SECTION 16(a) BENEFICIAL OWNERSHIP REPORTING COMPLIANCE

      Section 16(a) of the Exchange Act requires executive officers, directors and persons who beneficially own more than 10% of the Common Stock to file initial reports of ownership and reports of changes of ownership with the Commission and the New York Stock Exchange. Executive officers, directors and greater than 10% beneficial owners are required by Commission regulations to furnish the Company with copies of all Section 16(a) forms they file.

      To the Company’s knowledge, based solely on the Company’s review of the copies of such forms furnished to the Company and representations from the executive officers, directors and greater than 10% beneficial owners, the Company believes that all Section 16(a) filing requirements applicable to its executive officers, directors and greater than 10% owners were complied with during Fiscal 2000, except that an initial report on Form 3 was filed late by Penske Corporation and a Form 4 was filed late by Marshall S. Cogan.
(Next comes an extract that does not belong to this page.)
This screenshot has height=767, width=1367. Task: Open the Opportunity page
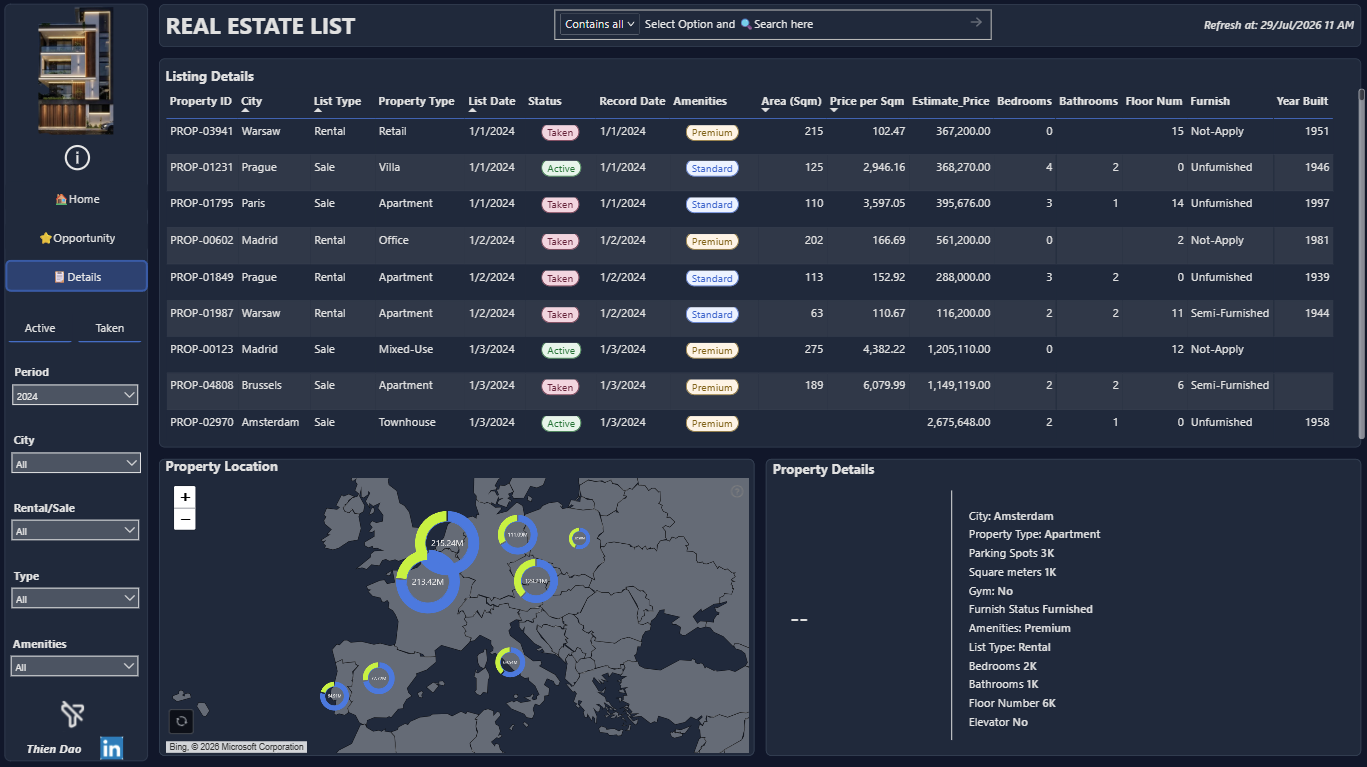(77, 238)
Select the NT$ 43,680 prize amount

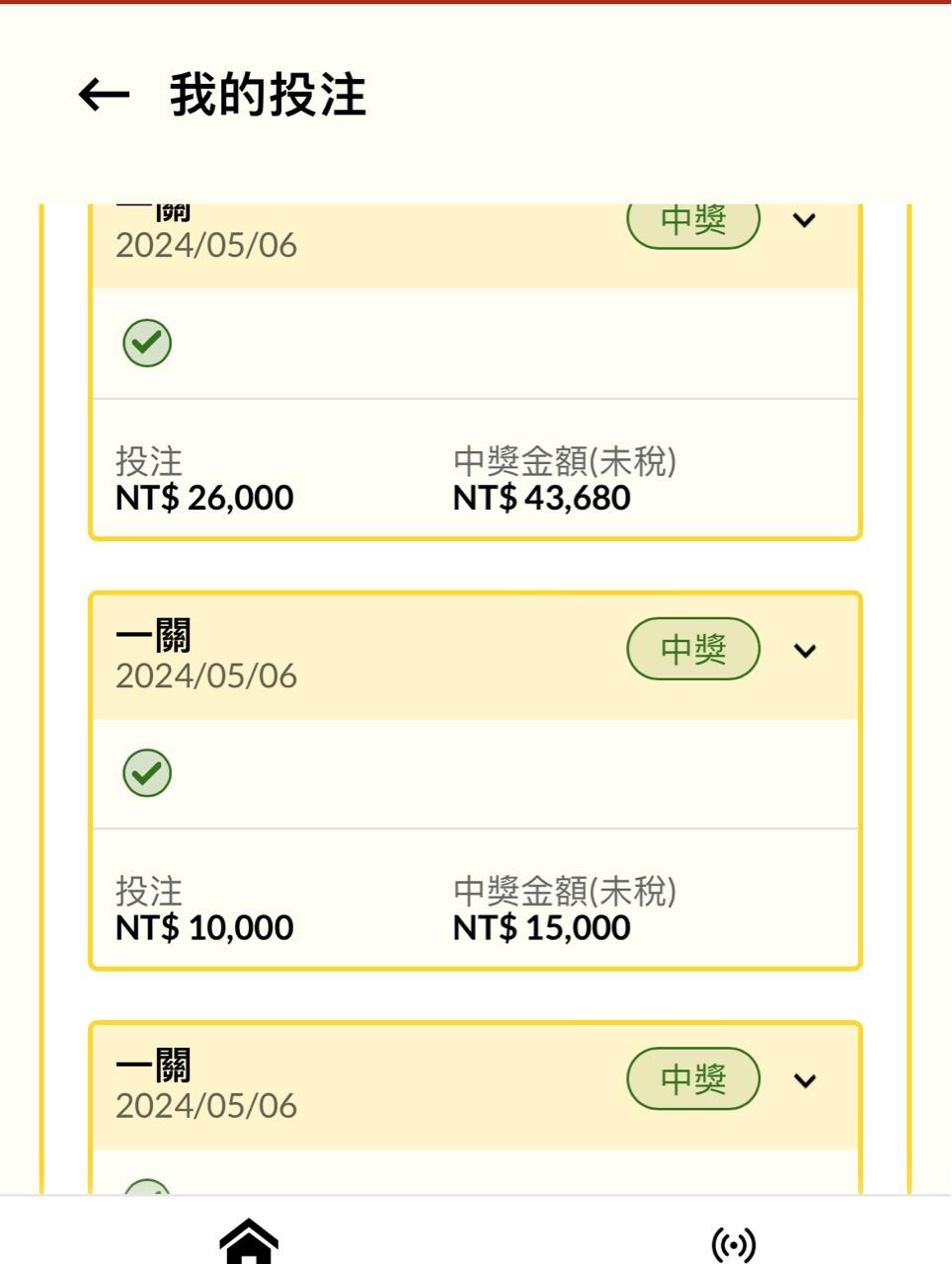tap(541, 498)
In addition, two Form 4’s were filed late by each of the Purchasers, Penske Capital, Roger S. Penske, James A. Hislop and Donald J. Hofmann, Jr. all in connection with the payment of pay-in-kind dividends on the Series A Preferred Stock and on the Series B Preferred Stock.

STOCKHOLDER NOMINATIONS AND PROPOSALS FOR 2002

      Any proposals intended to be presented to stockholders at the Company’s 2002 Annual Meeting of Stockholders must be received by the Company at its principal executive offices at 13400 Outer Drive West, Detroit, Michigan 48239 for inclusion in the proxy statement for such annual meeting by December 31, 2001. Such proposals must also meet other requirements of the rules of the Commission relating to stockholders’ proposals.

OTHER BUSINESS

      It is not anticipated that there will be presented to the Annual Meeting any business other than the election of directors and ratification of selection of Deloitte & Touche LLP as independent auditors, and the Board of Directors was not aware, a reasonable time before this solicitation of proxies, of any other matters which might properly be presented for action at the meeting. If any other business should come before the Annual Meeting, the persons named on the enclosed proxy card will have discretionary authority to vote all proxies in accordance with their best judgment. Stockholders who intend to present an item of business at the Annual Meeting of Stockholders in 2002 (other than a proposal submitted for inclusion in the Company’s proxy statement) must provide notice of such business to the Company no later than February 15, 2002.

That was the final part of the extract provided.